EXERCISE INPUT:
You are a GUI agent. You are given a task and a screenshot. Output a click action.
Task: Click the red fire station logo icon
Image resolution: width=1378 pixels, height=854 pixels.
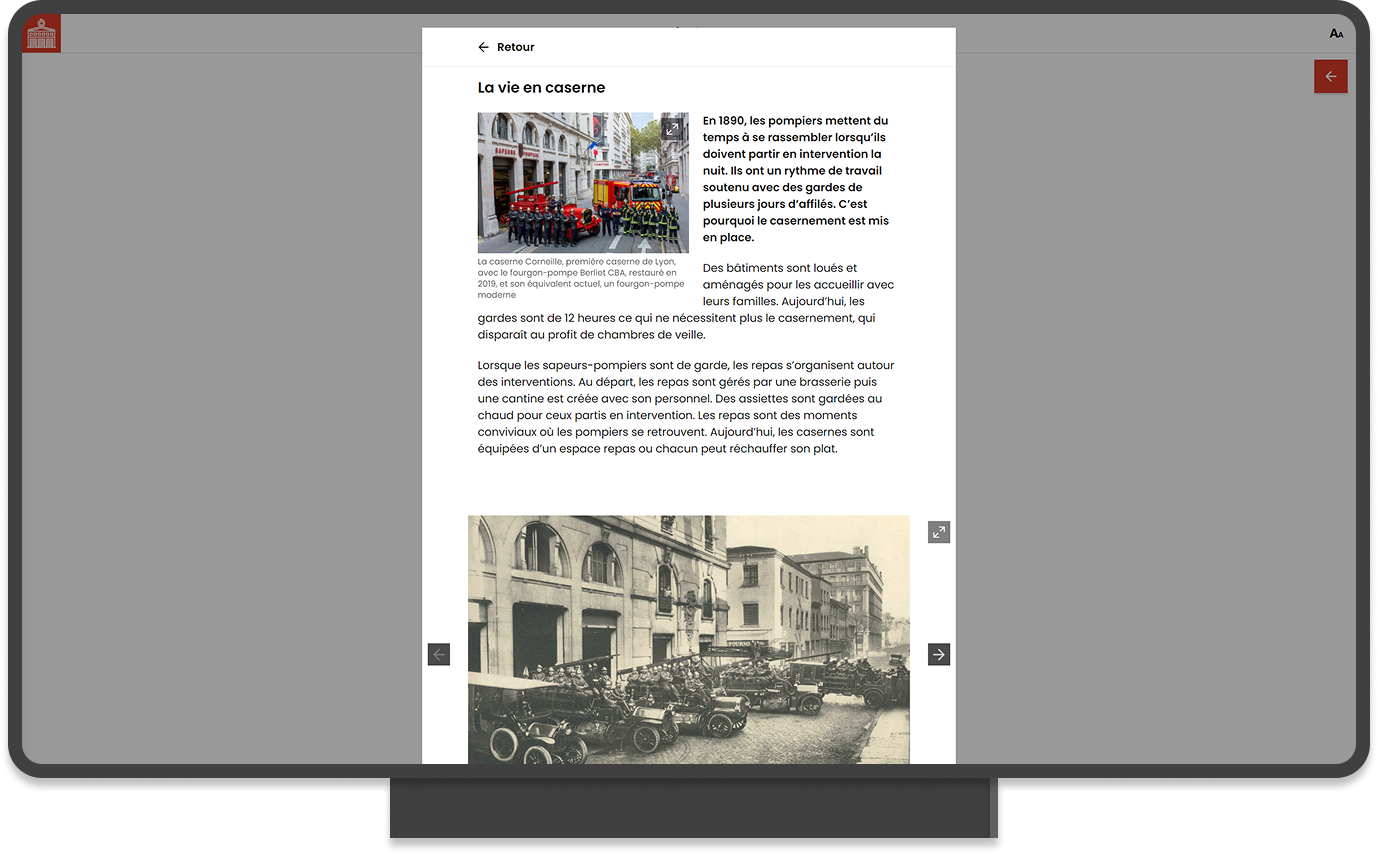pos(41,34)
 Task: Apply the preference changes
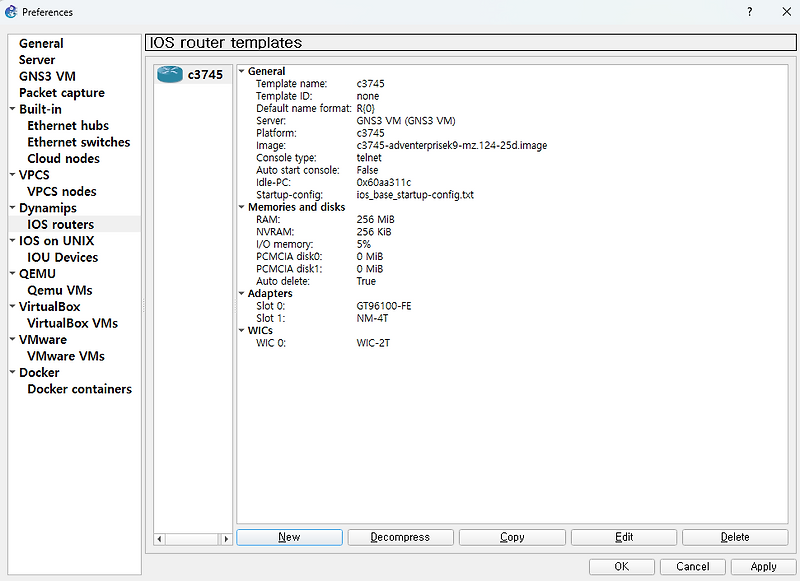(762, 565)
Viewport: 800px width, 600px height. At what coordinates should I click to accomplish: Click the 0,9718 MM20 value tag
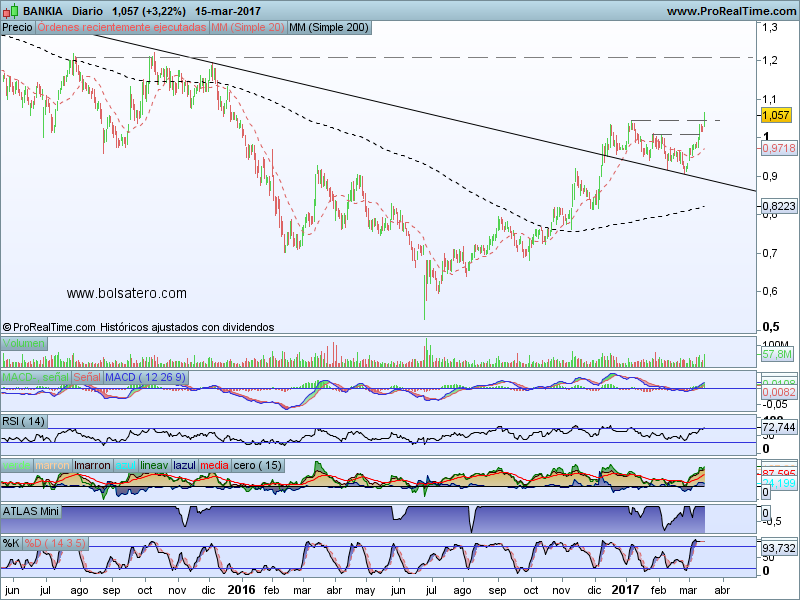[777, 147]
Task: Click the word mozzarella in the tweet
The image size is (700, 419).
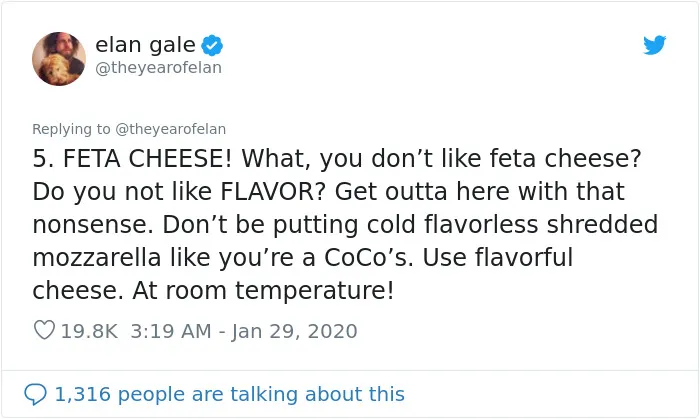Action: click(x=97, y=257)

WORK ITEM: In transcribing the records, omit the pictures and keep everything else exactly as it appears.

SOLUTION FOR THIS PROBLEM:
You are a GUI agent. You are given a task and a screenshot. Output a click action.
Task: Click the red fire station logo icon
Image resolution: width=1378 pixels, height=854 pixels.
pos(41,34)
 Task: Apply the preference changes
(762, 565)
Viewport: 800px width, 600px height. At what coordinates should I click to accomplish: Click the 0,9718 MM20 value tag
[777, 147]
Task: Click the word mozzarella in the tweet
The image size is (700, 419).
Action: click(x=97, y=257)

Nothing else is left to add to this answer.